Out For Justice (John Flynn, 1991)


Out For Justice is Cobra meets Goodfellas. I am not for one second going to suggest the film is as accomplished as Scorcese's masterpiece, but it introduces the rhythms of the mob movie in order to make the journey between traditional action movie beats much more interesting.

Crack addled wanna-be wiseguy Richie guns down a cop in broad daylight. Along with his small gang of tracksuit-wearing thugs he then cuts a path through Brooklyn, the unravelling of his sanity and self-control accelerating the body count of those that try to stand in his way. The mob wants him dead as much as the cops want him in jail. Steven Seagal's Gino Felino, an old friend and partner of the executed officer, wants him even more. And so Felino vows to hunt Richie down and bring him to justice. So far so conventional.

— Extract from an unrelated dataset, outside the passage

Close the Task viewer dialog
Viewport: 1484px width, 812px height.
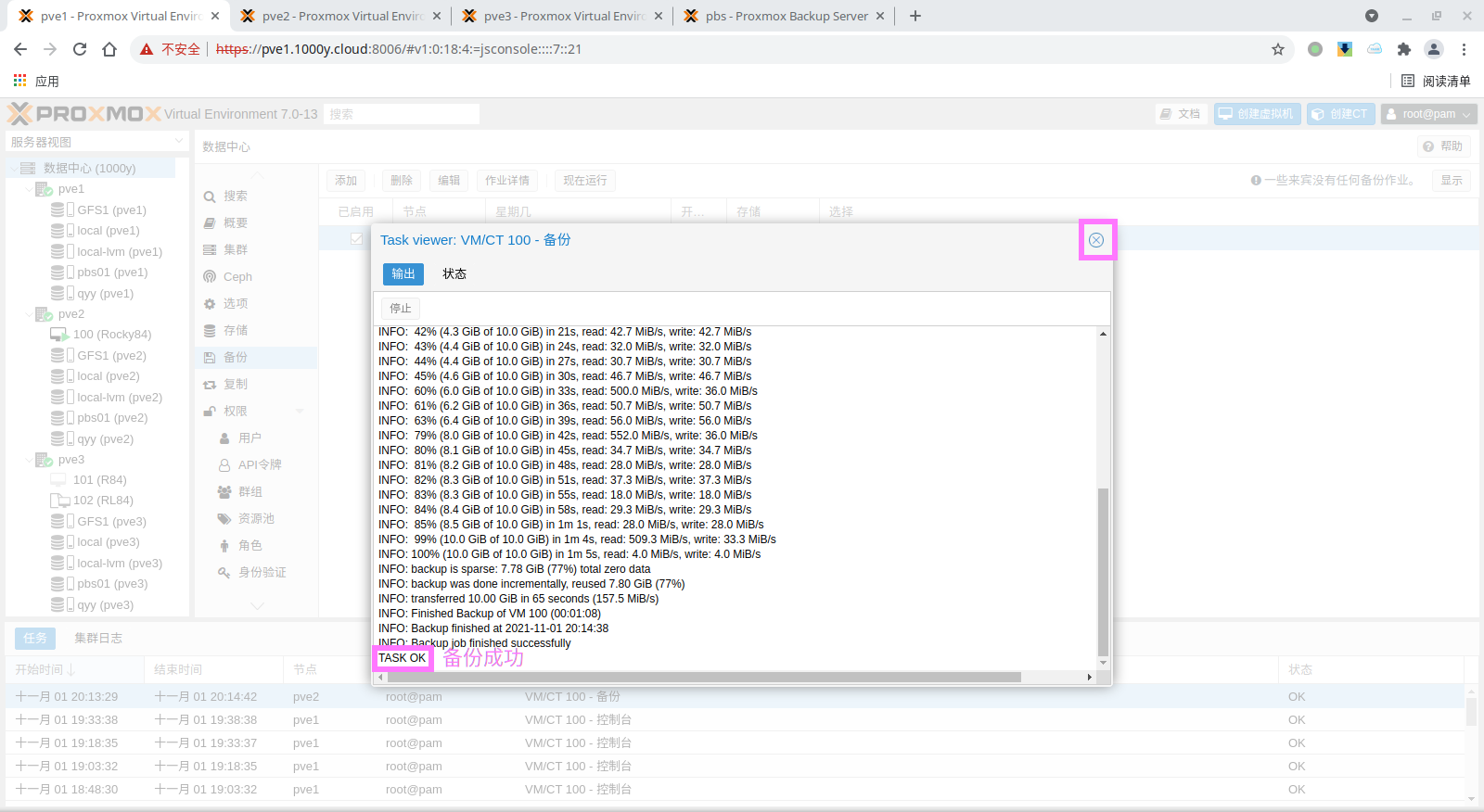(1095, 240)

Out For Justice is littered with cliches, but they are dismissed as quickly as they are thrown at us. Seagal's character is a recently divorced one man army of a cop who takes no shit and dispenses brutal beatings well outside the parameters of his authority based entirely on his own sense of right or wrong. As such you'd expect the usual friction between him and his superiors, especially when flat-out asking to hunt down and kill a man. When Felino talks to his Captain about going after Richie ("Give me an unmarked and a shotgun") he receives no resistance what-so-ever. Even the Mob, who want to get Richie before Gino does, are generally co-operative and helpful even when being insulted by the renegade cop. The familiar beats are discarded as quickly as possible in order to get to the movies main purpose: To set up Richie as an utterly despicable character so that we can enjoy seeing him taken to pieces in the final act.

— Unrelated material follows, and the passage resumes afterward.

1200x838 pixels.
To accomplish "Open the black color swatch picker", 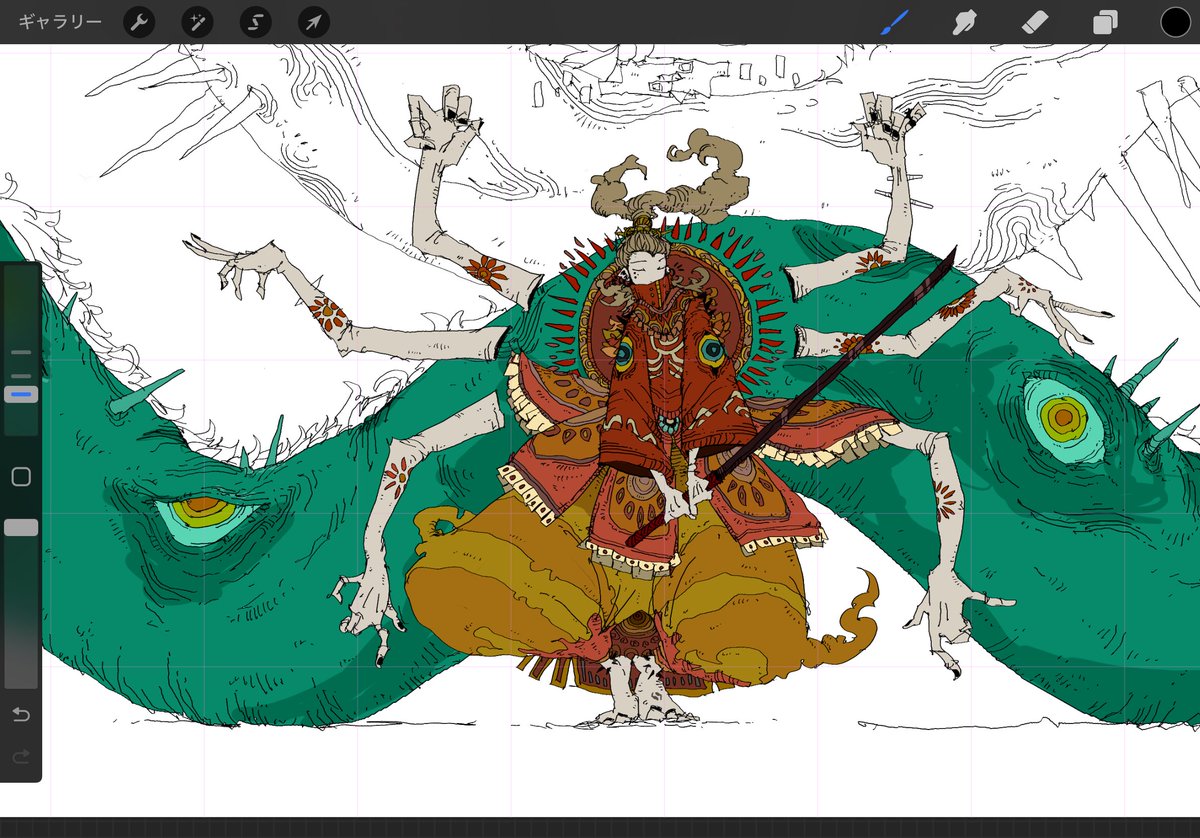I will [x=1175, y=22].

The stakes are really small in this movie centering on loyalty, family and tradition more than they are global terrorism or a plot to pull off the biggest heist ever. To keep the momentum it needs the movie adopts a very loose approach to performance. Characters don't (always) blurt out hack cop-speak, but converse in a naturalistic, even improvisational, way. Seagal has never been a great actor but has always been comfortable delivering dialogue naturally. Here he riffs with Italian mobsters without a problem, bringing intensity and humour into the role without it ever feeling forced. Casting actors like William Forsythe and Gina Gershon help sell this energy and having The Beatsie Boys on the soundtrack also helps a little.

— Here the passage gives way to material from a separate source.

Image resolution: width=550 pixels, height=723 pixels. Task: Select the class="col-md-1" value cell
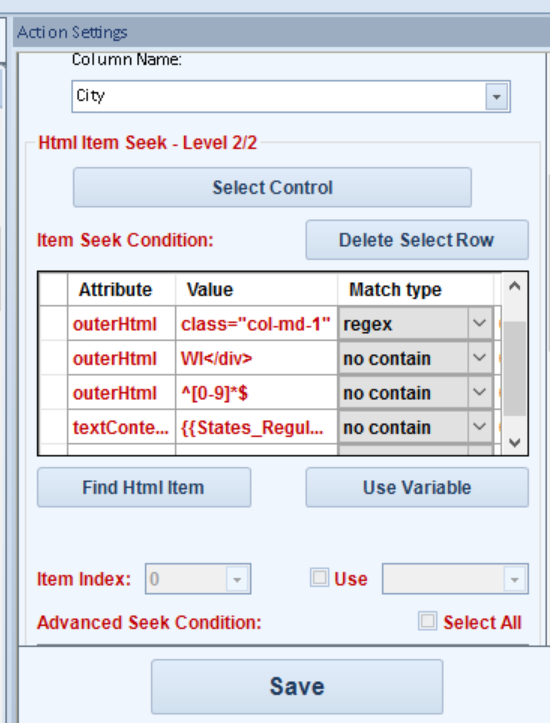(x=256, y=324)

There is a scene half hour in that epitomises this mix. Felino walks into a bar looking for a lead on Richie. It's the old 'cop beats up a bar of thugs' scene but is again handled in a very different way. Rather than take on everyone in a sustained action set-piece Seagal works the room, using his size, presence and charisma to hold the attention of thugs and audience alike. As a cop he is a violent brute and one you'd probably want on
charges himself, but in the movie world there is great joy to be had watching him interrogate and humiliate these career criminals. Shit gets real when a slick-hairded wiseguy calls him out for hiding behind a badge and a gun. Felino empties his clip on the ground and tells everyone the badge is their trophy. One-by-one Felino is attacked, fending them off with pool cues, a hanky full of pool balls and whatever else comes to hand. It's familiar territory but handled like a Tommy DeVito tantrum. Even Felino's put-downs shy from the usual puns and tough talk, opting to refer to his target as a "chicken-shit fucking pussy asshole" and "a fucking puke who likes to pervert kids and stuff". On paper it's no less ridiculous than seeing Chuck Norris fight an army of bar thugs in Code of Silence, yet it is handled with an eye for naturalism that convinces you he can do this rather than just showing you he can. When Seagal leaves the bar in tight close-up and with a deep electronic heart-beat scoring him, you feel he has earned every bit of his place in the narrative as a tough guy.

Which makes it all the more cathartic when he finally meets up with Richie and destroys him. Felino doesn't even break a sweat making an absolute mess of this awful prick. The guy barely gets to even lay a finger on him. Whatever Richie attacks with (frying pan, rolling pin, corkscrew) Felino uses it against him. It's brutal, nasty and really quite funny, playing more like a Rik Mayall and Ade Edmondson sketch than an action finale.


I'm not trying to say this is anything other than an action movie. Ultimately it's just as absurd and politically dodgy as any cop on a rampage flick. The moment Seagal turns up to the scene of his best friend's murder in a sleeveless top and a beret you know what kind of movie you are watching. He even knocks someone out with a sausage at one point. Despite this Out For Justice valiantly tries to legitimise itself and, in doing so, separates itself from other action movies of the time. In the end it feels like a jazz cover of an 80's rock anthem: the melody and lyrics are still cliched and obvious, it just sounds so much looser, personal and natural.